The request ->
Revise the rows from the first one through the line containing "pyautogui.click(x=323, y=98)", changing "breadcrumb" to "navigation link" and leaving all else as it is.

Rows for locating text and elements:

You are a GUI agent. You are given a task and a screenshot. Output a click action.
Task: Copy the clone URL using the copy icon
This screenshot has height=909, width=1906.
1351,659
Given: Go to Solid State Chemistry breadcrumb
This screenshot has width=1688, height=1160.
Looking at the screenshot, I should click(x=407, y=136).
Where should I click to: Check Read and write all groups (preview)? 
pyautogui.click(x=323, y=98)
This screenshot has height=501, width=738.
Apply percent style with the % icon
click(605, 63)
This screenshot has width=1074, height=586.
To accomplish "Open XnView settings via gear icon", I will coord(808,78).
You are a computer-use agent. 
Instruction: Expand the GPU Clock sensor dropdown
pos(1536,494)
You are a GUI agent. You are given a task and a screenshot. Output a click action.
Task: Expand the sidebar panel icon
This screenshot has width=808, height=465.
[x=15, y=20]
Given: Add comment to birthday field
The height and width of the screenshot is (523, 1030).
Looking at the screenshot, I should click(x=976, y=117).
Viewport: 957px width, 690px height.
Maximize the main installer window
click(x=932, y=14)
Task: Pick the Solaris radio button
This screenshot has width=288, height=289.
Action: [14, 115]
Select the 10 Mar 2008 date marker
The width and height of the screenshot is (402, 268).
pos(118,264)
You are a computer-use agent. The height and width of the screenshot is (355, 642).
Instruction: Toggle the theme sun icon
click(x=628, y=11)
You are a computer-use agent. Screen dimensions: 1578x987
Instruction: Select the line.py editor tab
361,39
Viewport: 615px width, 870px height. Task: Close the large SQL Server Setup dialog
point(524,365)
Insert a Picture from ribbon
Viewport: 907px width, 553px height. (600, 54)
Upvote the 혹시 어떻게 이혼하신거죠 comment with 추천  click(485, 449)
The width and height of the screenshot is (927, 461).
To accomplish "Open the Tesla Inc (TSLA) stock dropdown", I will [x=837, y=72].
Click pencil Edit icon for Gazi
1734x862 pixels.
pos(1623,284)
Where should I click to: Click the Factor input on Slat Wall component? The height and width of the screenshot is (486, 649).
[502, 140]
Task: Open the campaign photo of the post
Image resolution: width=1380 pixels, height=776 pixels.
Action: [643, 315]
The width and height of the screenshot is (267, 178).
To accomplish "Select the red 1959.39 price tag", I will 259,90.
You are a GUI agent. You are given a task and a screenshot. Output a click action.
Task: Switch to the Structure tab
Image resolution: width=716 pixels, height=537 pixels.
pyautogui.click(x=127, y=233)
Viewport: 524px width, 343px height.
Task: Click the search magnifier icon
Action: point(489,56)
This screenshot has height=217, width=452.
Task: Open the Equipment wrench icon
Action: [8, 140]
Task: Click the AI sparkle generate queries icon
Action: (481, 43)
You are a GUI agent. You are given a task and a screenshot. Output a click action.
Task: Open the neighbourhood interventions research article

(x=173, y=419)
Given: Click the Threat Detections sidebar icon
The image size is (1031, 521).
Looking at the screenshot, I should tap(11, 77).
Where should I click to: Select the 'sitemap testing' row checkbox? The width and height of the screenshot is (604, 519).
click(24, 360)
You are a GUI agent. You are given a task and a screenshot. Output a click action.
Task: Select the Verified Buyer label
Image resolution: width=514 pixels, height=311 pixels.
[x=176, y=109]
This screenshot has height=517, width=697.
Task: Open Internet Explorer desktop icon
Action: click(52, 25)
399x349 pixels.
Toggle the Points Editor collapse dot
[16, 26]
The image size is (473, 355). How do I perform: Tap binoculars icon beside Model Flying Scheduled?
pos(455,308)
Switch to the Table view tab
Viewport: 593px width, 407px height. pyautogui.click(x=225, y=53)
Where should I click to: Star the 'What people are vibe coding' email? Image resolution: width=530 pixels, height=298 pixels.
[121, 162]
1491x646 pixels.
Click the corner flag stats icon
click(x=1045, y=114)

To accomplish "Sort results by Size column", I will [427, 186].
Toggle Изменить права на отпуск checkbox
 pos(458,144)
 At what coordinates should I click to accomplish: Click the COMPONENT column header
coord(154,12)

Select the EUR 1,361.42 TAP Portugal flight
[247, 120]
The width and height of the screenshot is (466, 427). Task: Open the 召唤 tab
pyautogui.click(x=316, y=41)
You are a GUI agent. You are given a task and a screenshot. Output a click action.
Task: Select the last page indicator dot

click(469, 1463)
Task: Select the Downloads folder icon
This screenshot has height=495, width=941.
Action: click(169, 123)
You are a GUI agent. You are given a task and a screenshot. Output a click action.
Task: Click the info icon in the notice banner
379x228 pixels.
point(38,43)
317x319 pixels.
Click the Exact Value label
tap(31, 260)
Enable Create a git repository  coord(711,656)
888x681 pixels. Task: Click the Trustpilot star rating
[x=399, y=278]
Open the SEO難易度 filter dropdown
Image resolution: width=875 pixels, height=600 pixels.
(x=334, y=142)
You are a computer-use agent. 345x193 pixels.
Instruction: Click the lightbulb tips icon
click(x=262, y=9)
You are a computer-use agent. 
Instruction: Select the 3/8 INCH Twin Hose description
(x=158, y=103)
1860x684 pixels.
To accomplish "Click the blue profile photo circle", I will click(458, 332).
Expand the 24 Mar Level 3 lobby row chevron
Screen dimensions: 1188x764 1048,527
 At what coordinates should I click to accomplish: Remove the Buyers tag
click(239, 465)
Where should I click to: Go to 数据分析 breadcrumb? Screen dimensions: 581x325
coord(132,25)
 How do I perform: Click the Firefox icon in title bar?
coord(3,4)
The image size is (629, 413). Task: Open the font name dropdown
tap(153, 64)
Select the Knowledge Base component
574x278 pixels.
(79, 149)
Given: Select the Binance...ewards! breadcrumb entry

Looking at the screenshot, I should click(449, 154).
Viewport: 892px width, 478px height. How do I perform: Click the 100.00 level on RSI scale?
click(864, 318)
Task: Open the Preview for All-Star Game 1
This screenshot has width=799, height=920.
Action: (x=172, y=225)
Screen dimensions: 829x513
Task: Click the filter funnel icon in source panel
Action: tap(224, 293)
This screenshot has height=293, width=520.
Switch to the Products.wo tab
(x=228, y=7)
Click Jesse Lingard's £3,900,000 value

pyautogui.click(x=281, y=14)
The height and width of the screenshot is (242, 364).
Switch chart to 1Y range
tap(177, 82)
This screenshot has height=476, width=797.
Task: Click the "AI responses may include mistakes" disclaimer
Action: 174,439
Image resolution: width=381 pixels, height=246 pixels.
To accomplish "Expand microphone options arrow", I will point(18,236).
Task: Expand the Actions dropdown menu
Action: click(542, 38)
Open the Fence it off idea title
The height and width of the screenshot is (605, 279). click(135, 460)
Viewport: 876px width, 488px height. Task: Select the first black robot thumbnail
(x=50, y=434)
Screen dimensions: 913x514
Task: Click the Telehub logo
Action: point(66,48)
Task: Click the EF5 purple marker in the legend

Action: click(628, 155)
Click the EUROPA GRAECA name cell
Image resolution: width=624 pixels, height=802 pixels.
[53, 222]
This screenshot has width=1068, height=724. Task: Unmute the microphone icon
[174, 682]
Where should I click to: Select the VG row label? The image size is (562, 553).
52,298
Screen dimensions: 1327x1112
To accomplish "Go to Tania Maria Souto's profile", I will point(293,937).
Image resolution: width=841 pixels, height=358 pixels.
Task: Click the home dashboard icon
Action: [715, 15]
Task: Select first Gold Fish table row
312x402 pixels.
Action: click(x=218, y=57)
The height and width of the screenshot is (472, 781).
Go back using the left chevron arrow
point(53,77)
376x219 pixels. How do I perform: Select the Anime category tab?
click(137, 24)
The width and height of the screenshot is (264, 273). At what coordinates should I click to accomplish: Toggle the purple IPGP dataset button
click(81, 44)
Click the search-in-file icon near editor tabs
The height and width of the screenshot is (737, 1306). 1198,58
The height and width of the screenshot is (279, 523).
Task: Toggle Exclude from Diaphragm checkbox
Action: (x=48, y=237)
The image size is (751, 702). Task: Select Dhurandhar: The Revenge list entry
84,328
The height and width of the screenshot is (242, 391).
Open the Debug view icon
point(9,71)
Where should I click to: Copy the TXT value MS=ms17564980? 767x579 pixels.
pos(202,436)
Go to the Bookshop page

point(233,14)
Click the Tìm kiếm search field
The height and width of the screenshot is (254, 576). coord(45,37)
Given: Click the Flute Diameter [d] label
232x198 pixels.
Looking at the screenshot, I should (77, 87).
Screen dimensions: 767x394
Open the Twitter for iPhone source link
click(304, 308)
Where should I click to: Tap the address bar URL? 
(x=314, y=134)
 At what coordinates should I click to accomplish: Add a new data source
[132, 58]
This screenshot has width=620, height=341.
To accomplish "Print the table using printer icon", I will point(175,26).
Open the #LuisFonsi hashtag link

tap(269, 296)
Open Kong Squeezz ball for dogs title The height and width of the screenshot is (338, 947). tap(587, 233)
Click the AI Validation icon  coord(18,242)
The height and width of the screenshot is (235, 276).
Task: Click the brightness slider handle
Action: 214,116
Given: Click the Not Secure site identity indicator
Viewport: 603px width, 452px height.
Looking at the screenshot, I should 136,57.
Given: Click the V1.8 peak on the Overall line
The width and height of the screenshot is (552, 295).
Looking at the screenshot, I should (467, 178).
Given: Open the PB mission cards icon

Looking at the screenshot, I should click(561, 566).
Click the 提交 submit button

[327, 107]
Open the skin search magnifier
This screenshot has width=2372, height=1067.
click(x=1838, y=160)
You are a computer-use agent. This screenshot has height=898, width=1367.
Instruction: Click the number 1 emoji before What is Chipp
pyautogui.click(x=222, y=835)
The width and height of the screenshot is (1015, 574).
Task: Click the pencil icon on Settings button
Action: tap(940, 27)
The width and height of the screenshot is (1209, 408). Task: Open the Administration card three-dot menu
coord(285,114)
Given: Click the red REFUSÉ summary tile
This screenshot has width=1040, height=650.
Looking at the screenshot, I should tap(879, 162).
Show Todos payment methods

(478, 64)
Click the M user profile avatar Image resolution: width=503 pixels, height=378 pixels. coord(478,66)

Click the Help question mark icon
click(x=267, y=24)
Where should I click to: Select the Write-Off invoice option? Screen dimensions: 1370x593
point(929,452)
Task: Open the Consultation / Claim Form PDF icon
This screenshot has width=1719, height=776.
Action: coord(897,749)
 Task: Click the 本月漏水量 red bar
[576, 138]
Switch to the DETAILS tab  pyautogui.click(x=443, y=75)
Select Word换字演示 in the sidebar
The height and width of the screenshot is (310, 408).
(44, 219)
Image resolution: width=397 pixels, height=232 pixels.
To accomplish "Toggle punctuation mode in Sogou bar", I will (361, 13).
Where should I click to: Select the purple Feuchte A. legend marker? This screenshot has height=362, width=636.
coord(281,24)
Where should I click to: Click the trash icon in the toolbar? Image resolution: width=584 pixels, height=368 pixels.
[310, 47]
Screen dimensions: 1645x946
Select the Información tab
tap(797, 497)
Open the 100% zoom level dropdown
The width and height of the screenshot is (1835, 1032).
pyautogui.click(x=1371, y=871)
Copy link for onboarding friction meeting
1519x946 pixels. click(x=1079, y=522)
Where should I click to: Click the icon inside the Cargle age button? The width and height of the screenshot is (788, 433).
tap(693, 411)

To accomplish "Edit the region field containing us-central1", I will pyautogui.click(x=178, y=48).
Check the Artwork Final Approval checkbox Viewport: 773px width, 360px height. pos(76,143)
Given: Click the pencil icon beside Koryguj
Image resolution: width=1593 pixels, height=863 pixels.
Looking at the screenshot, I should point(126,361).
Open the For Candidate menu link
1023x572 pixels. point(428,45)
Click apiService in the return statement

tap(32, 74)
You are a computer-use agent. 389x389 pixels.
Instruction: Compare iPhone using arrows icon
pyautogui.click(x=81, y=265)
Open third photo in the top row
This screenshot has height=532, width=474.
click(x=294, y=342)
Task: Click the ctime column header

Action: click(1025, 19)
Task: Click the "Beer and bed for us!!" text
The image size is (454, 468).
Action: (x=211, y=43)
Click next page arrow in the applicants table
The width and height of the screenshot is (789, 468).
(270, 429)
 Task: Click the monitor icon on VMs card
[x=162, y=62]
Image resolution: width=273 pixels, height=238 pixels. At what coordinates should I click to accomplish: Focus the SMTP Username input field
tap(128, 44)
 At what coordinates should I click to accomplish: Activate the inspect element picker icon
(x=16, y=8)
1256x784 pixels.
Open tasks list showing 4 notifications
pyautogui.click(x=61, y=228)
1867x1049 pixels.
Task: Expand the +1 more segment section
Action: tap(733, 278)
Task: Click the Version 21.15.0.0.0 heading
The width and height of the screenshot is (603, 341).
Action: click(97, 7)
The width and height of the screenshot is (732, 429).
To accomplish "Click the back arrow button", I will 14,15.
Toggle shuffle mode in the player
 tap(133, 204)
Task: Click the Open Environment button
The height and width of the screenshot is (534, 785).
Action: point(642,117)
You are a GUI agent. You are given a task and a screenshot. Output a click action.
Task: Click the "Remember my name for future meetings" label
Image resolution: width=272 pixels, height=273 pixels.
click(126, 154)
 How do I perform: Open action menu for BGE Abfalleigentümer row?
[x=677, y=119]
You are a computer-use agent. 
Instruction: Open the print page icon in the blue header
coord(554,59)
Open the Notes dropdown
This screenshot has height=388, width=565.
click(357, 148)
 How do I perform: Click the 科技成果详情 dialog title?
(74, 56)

Complete answer ->
You are a GUI agent. You are given a task and a screenshot. Output a click action.
Task: Copy the clone URL using the copy icon
This screenshot has height=909, width=1906.
1351,659
Given: Go to Solid State Chemistry navigation link
This screenshot has width=1688, height=1160.
Looking at the screenshot, I should click(x=407, y=136).
Where should I click to: Check Read and write all groups (preview)? 
pyautogui.click(x=323, y=98)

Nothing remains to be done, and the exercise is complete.